Forward momentum slowed, becoming a crawl.
Wheel stop!
The dust cloud enveloped them from behind and faded. John kept his iron grip on the controls for a few moments.
He was down! They were home!
A slight chuckle escaped John’s throat. Growing a few more laughs in the next breath.
Julie looked up to see the dry desert lake bed ahead. She smiled as she realized they had stopped.
“Great landing Romeo Golf Five Zero Nine. Welcome home!” Was all John heard from the headset before he and Julie let out a collective hysterical laugh of relief.
“We’re home!” John smiled.
“We made it!!!” Julie unbuckled her straps and leaned over to bear hug her uncle.
“Be advised Romeo Golf Five Zero Nine. Secure your craft and prepare to be boarded.
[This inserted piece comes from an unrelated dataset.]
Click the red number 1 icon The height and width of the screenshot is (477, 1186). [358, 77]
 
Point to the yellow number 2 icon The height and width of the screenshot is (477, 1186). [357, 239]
Units are en route to your position.” The Edwards controller called back.
“Copy that, Edwards Control!” John answered jovially. “Shutting her down now!” John pulled the headset off.
His hands went to the break lock switch. He shut off the hyperdrive and set the reactor to its standby setting. Once finished John released his own straps and moved to stand up. He looked over at Julie who was also getting up.
“Come on!” he smiled at her. “Let’s have a look outside!”
Julie offered no argument. John got out ahead of her and led her back to the cargo compartment.
John released the small side airlock door of the Tequesta. The door swung open, releasing the stale artificially scrubbed air of the cargo bay out while letting the dry hot air of the outside in. John pulled the emergency ramp release. A yellow inflatable ramp shot out the side of the airlock, inflating into a slide.